ACcoding: A graph-based dataset for online judge programming

Kairui Chen,Fuqun Huang,Zejing Liu,Haomiao Yu,Liuchang Meng,Shasha Mo,Li Zhang,You Song

DOI: https://doi.org/10.1038/s41597-024-03392-z

2024-05-30

Scientific Data

Abstract:A well-designed educational programming dataset is a valuable asset for students and educators. Such a dataset enables students to improve their programming performances continuously, provides researchers with significant data sources to identify students' learning behaviours and enhance the quality of programming education. Several existing datasets for programming education are either limited by a small number of participating students or a short span of learning records, bringing great challenges to investigate students' learning patterns in programming. We present a graph-based large-scale dataset specialized in programming learning on Online Judge (OJ) platform. The dataset, named ACcoding , was built by a university teaching group. As of the submission date of the initial manuscript of this paper (May 6, 2022), the dataset contains 4,046,652 task-solving records submitted by 27,444 students on 4,559 programming tasks over a span of 6 years. The large size of the dataset, combined with rich functional features, empowers educators to trace students' programming progress and choose appropriate programming tasks for specific training purposes. We also presents examples of applications used by the dataset.

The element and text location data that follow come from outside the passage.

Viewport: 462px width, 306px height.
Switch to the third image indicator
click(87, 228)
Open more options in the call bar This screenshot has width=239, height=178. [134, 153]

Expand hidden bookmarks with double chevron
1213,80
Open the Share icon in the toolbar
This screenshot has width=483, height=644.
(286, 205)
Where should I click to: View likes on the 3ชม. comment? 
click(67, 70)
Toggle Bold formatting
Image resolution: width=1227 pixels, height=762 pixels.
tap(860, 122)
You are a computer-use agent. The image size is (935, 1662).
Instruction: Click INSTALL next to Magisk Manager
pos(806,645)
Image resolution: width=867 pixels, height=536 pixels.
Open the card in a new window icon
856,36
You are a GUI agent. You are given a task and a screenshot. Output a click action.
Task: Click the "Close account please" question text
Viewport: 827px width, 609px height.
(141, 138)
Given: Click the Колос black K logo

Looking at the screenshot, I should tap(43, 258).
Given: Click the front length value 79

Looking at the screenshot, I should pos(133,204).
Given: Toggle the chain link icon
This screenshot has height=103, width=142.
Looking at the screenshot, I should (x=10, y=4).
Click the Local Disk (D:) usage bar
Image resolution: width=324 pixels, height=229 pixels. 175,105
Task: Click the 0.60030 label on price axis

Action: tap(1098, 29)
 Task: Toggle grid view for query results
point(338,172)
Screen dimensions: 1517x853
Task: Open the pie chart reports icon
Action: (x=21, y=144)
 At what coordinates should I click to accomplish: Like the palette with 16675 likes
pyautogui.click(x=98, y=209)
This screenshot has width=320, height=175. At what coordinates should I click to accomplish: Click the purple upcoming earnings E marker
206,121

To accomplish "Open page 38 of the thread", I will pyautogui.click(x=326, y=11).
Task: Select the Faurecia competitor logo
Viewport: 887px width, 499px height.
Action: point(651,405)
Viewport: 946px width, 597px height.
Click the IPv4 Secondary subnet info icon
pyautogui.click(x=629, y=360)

multidisciplinary sciences

What problem does this paper attempt to address?

The paper attempts to address the issue of the lack of high-quality, large-scale datasets in programming education. Specifically: - **Limitations of existing datasets**: Existing programming education datasets often have a limited number of tasks or a short recording time span, making it difficult to comprehensively reveal students' programming learning patterns. - **Uniqueness of programming education**: Compared to subjects like mathematics and English, programming education has unique characteristics, such as answers being in the form of source code, a single problem potentially having multiple correct answers, online programming platforms providing various types of feedback (e.g., runtime status, memory consumption, etc.), and students being able to repeatedly submit answers. The paper proposes a large-scale programming learning dataset based on a graph structure called ACcoding, aiming to overcome the above limitations and support various tasks in Educational Data Mining (EDM), such as knowledge tracing, learning path recommendation, and error analysis. The ACcoding dataset includes 4,046,652 programming task submission records from 27,444 students, covering 4,559 programming tasks over a span of 6 years. Additionally, the dataset provides a dynamic programming knowledge graph to better understand students' programming learning behaviors.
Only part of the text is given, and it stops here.